--- Do this ---
Reproduce the part of the listing that begins with the line containing "This screenshot has" and ends with the line containing "Viewport: 1307px width, 924px", including both of those lines and leaving out the pictures.

--- Input for this task ---

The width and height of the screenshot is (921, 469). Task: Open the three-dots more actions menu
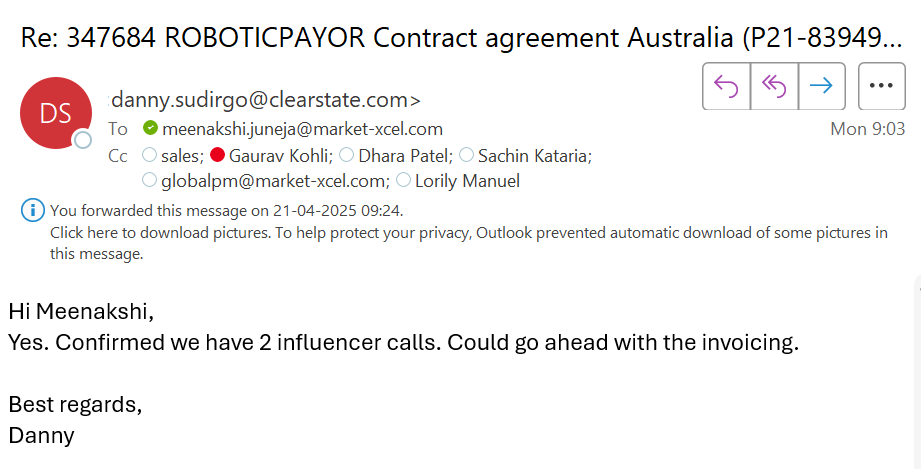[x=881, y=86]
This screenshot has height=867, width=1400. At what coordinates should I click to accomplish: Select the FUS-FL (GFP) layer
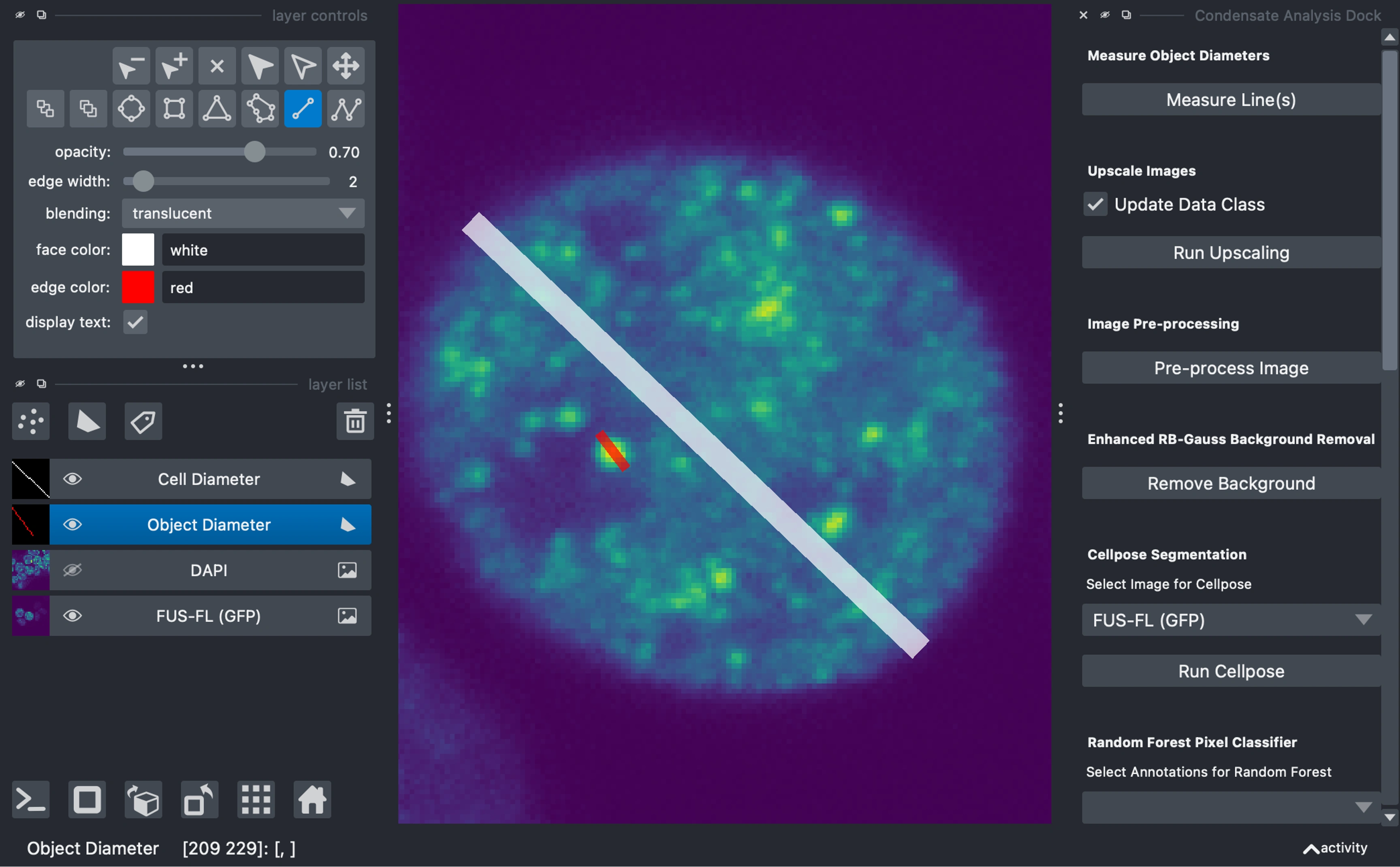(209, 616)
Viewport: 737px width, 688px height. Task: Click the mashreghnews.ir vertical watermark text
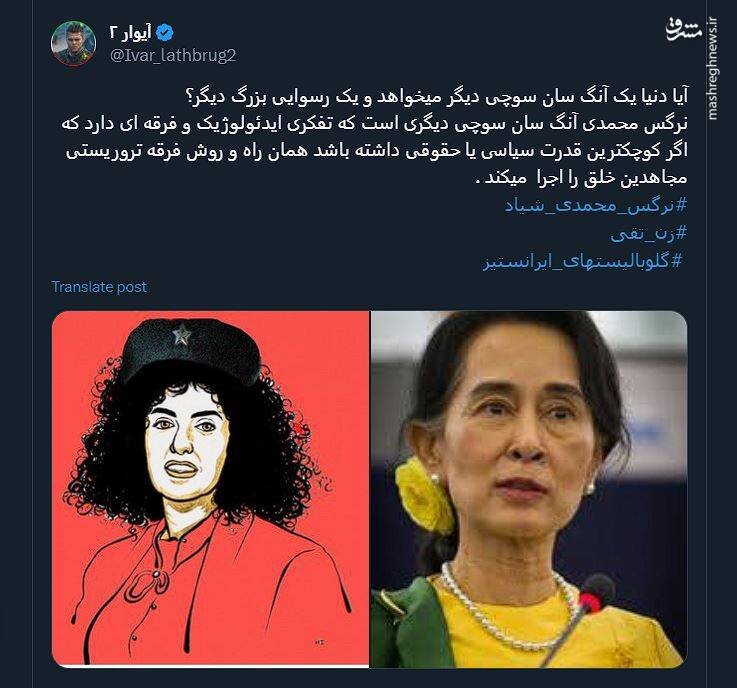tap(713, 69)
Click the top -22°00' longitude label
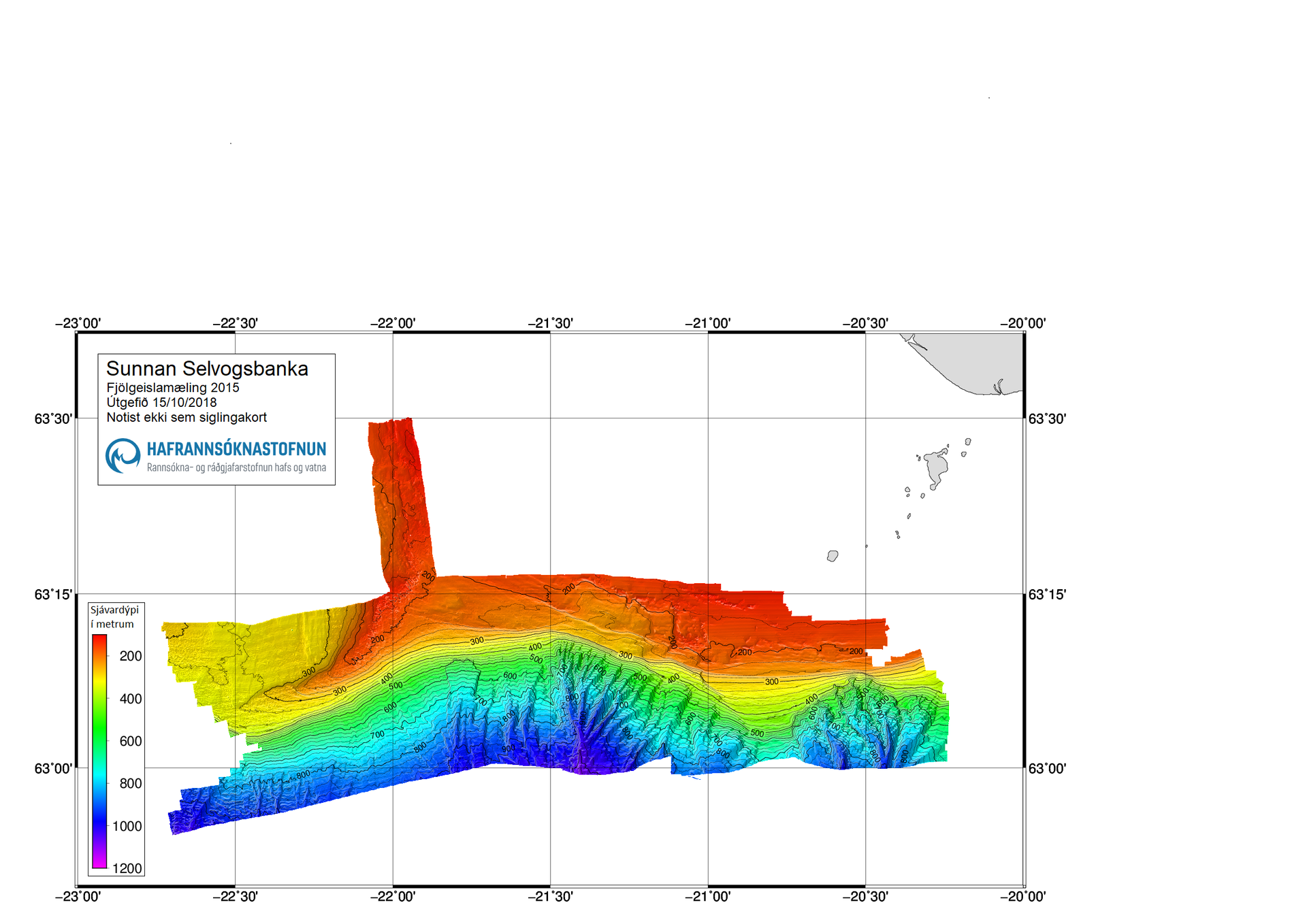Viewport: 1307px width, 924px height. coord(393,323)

==

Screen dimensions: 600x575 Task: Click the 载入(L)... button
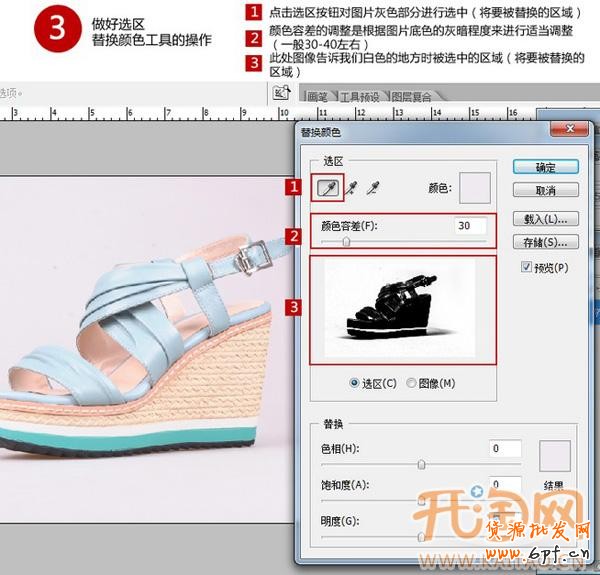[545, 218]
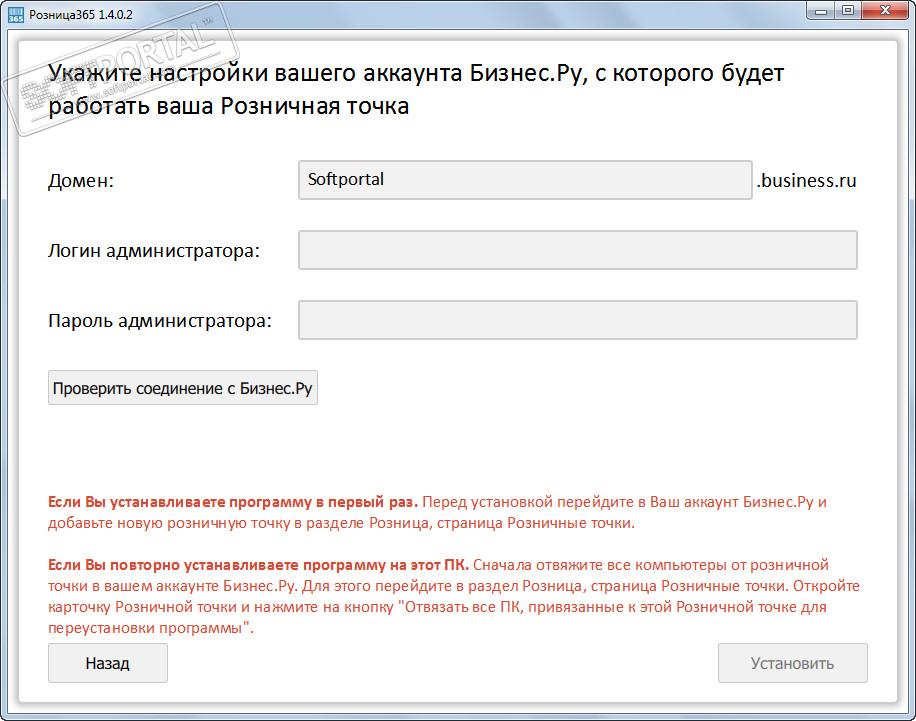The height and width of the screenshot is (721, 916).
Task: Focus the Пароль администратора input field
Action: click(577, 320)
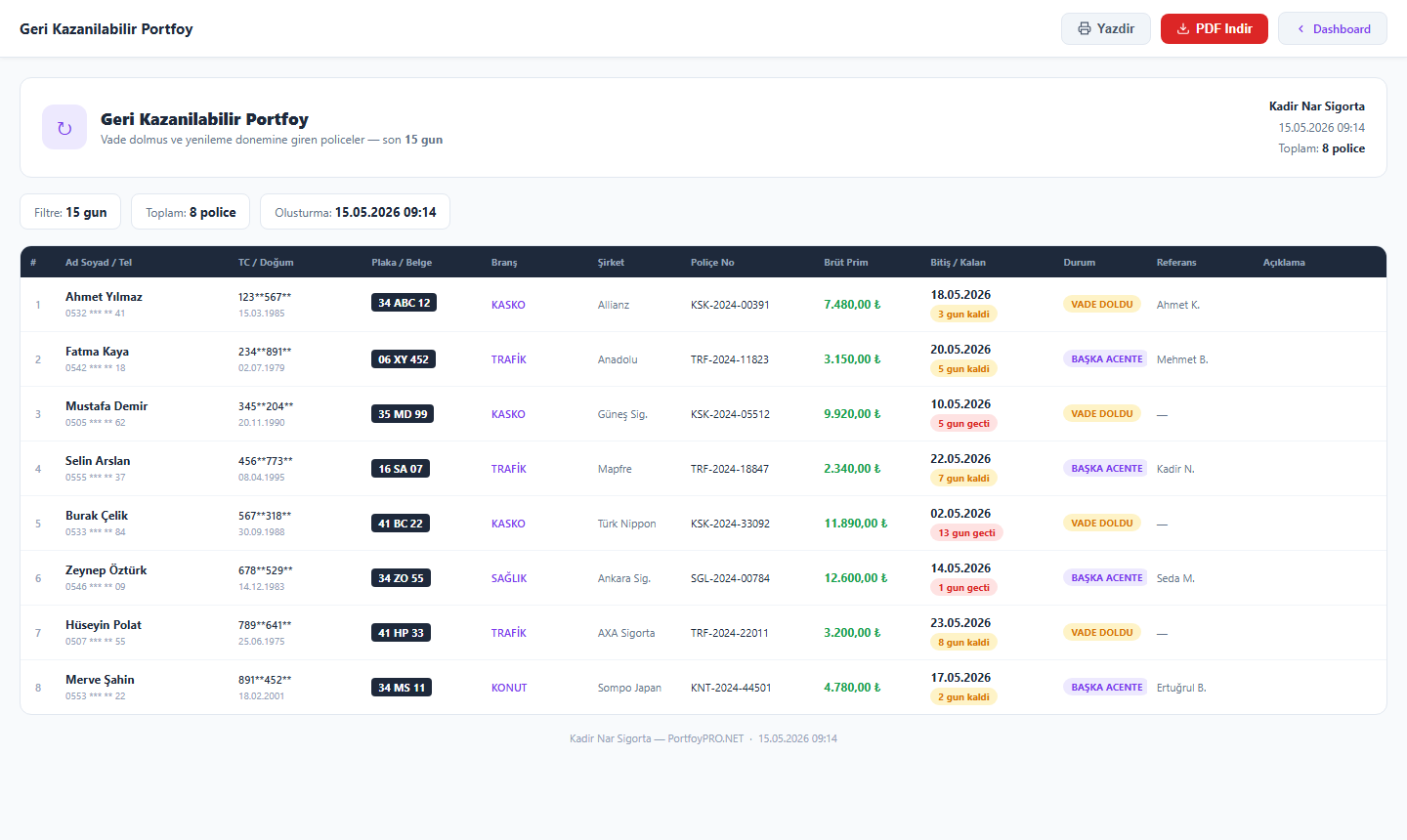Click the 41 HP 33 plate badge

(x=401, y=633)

--- Exercise result ---
This screenshot has height=867, width=1400. At what coordinates should I click to accomplish: Select the FUS-FL (GFP) layer
(209, 616)
Viewport: 737px width, 688px height. Task: Click the mashreghnews.ir vertical watermark text
tap(713, 69)
Click the top -22°00' longitude label
Viewport: 1307px width, 924px height. coord(393,323)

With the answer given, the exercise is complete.